Starting at the line that contains "Locate an element" and ending at the last of the items, write those lines again with "screenshot" renamed to "image" and nothing else changed. Leave the pictures out of your answer.
# Start of Input data
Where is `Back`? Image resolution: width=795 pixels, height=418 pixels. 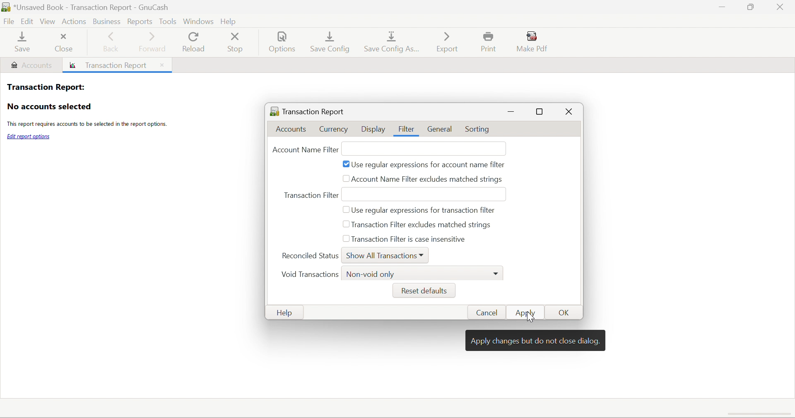 Back is located at coordinates (112, 43).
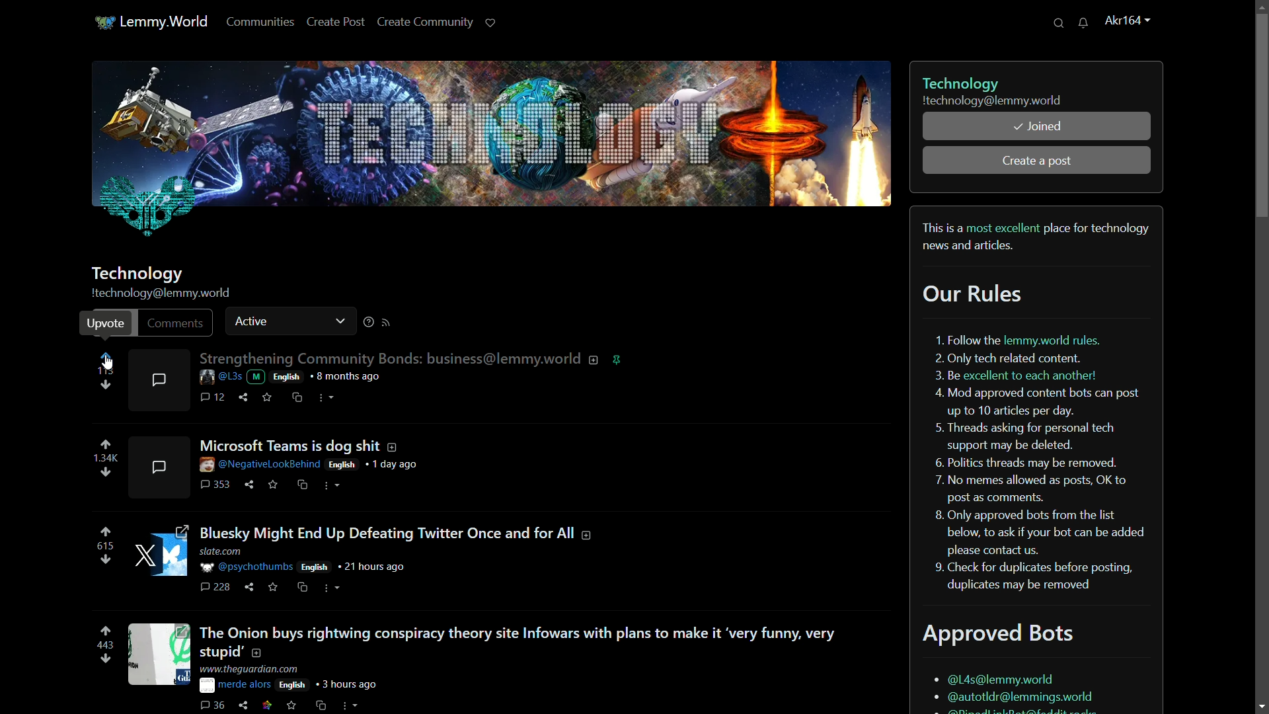  What do you see at coordinates (248, 703) in the screenshot?
I see `share` at bounding box center [248, 703].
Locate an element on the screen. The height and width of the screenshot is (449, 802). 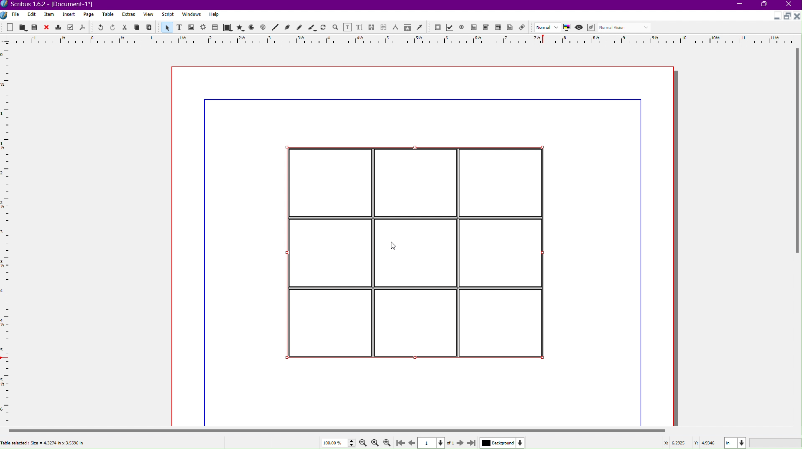
Calligraphic Line is located at coordinates (311, 27).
# End of Input data
Exercise response
Locate an element on the screen. The height and width of the image is (449, 802). 
Calligraphic Line is located at coordinates (311, 27).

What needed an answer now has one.